Set exercise 1 —
Rewrite the dataset rows from the line containing "Click the ruler icon beside SRE_6" through the end of the rows, both included, keeping the requests and shifting every coordinate in the answers by adding 115 to each number. Leave the pictures out of your reply.
● ● ● ● ●
At this point, we were keeping an eye out for my brother and niece. We were able to exchange texts as we were at Downes Brook, so I knew they had reached the summit already from the Blueberry Ledge Trail, and would be up there somewhere. As we neared the summit, we came across them hanging out waiting for us. How cool is this? Bill and his daughter, just hangin' and napping above 4000 feet.
Hangin' in the trees, waiting for us on Mt. Whiteface
After a quick moment for them to wake up and pack the hammock, we all joined Mike as he took his last steps to the summit of Whiteface and completed the 48 Four Thousand Footers. Quickly, we were in celebration mode, busting out a few ice-cold beers (and apple juice), and then some sips of Scotch and Whiskey! It was a whole bunch of fun, and it was so cool to have my niece witness someone finishing the 48, because the more we hike, the more she wants to do them all.
Mike's 48th and final peak 
Cheers, Mike, to a successful completion of an incredible journey 

Man oh man. After the celebration, came the toughest decision of the day - should we bag Passaconaway? The decision was yes for about 15 minutes, but then it was no, then yes, but then ultimately no, as we decided to descend the Blueberry Ledge Trail together as planned. Mike got Passaconaway last weekend, but had to abort his finish due to rain. I would have liked to get it, but one of the main reasons I gave in was so that Mike would see and experience the views of Whiteface, his final peak. So that was that, we were all on our way down together, as planned, on the Blueberry Ledge Trail. This would turn out to the best idea, as you will see why from the photos below.
● ● ● ● ●
Set exercise 2 —
In the hiking account, which trail did the group decide to descend together after the summit celebration?

(Records from a dataset)
● ● ● ● ●
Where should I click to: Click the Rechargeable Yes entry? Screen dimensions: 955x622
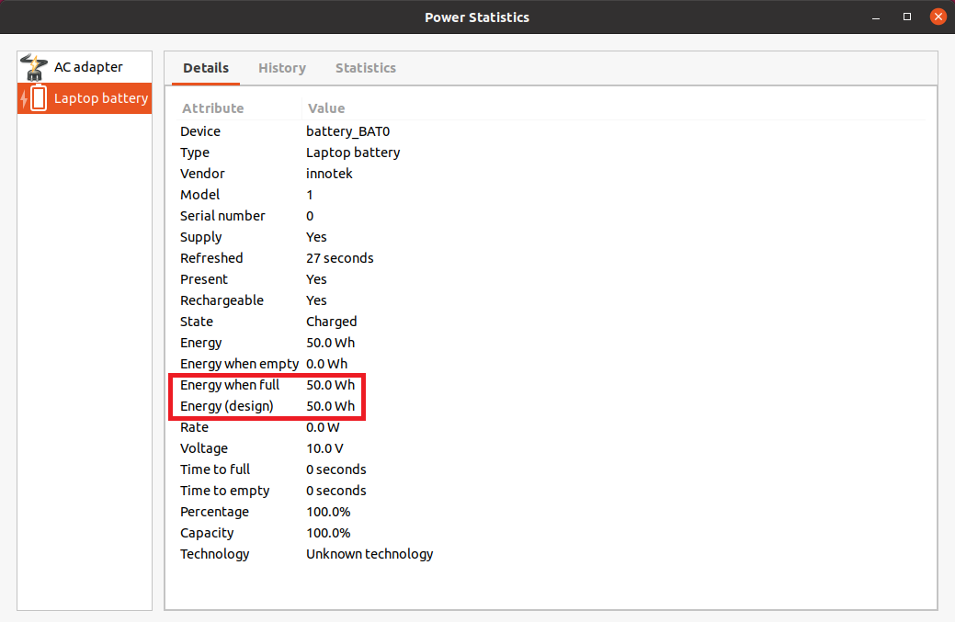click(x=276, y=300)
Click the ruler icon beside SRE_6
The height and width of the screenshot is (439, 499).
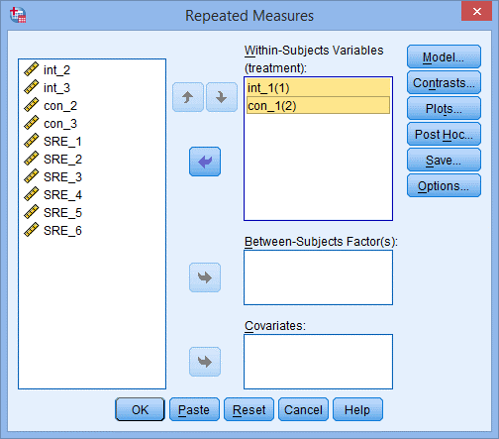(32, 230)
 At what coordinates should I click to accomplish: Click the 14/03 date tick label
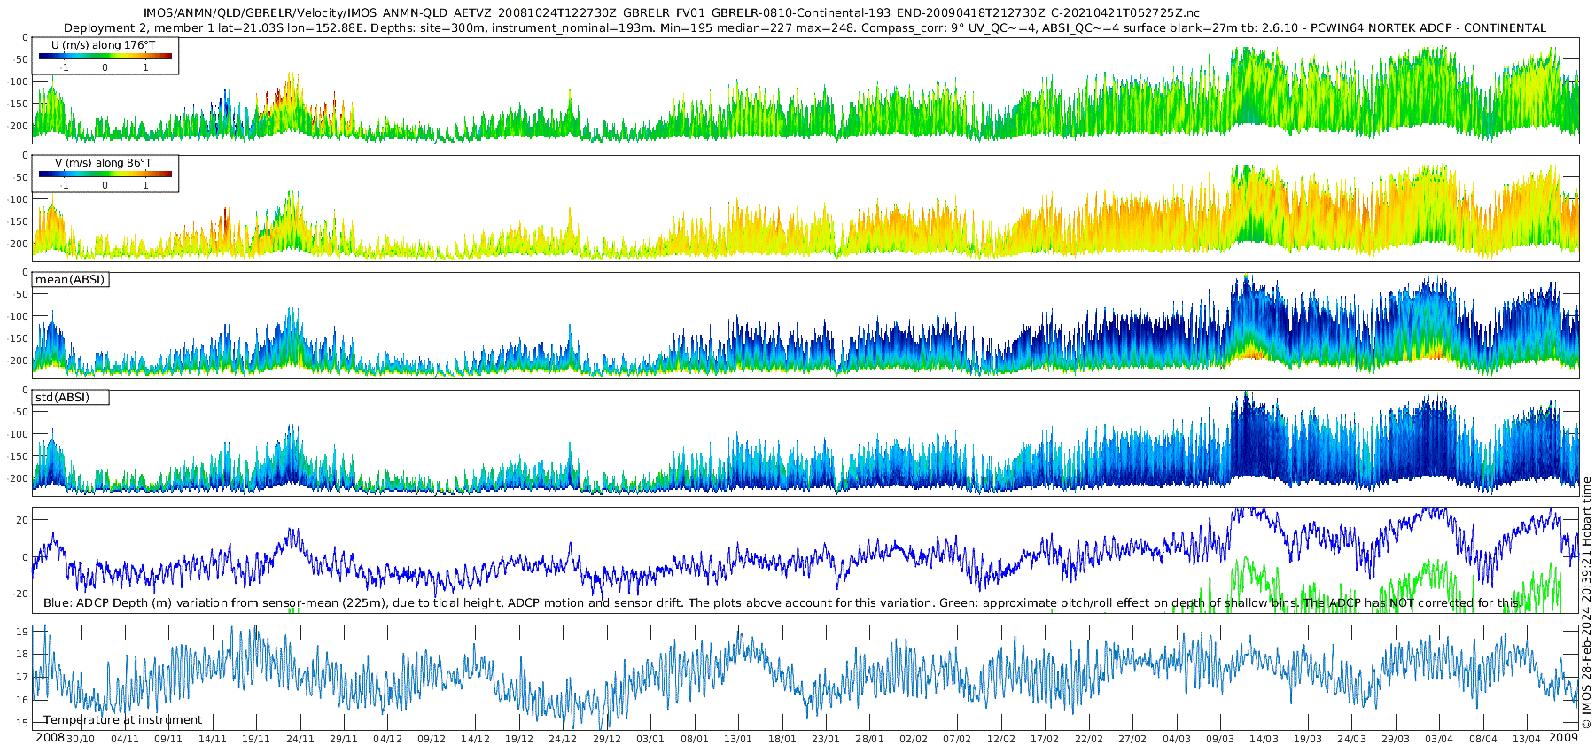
● ● ● ● ●
Complete answer 1 —
Click the ruler icon beside SRE_6
The height and width of the screenshot is (439, 499).
(147, 345)
 At what coordinates should I click to accomplish: Click the 14/03 date tick label

Complete answer 2 —
The Blueberry Ledge Trail.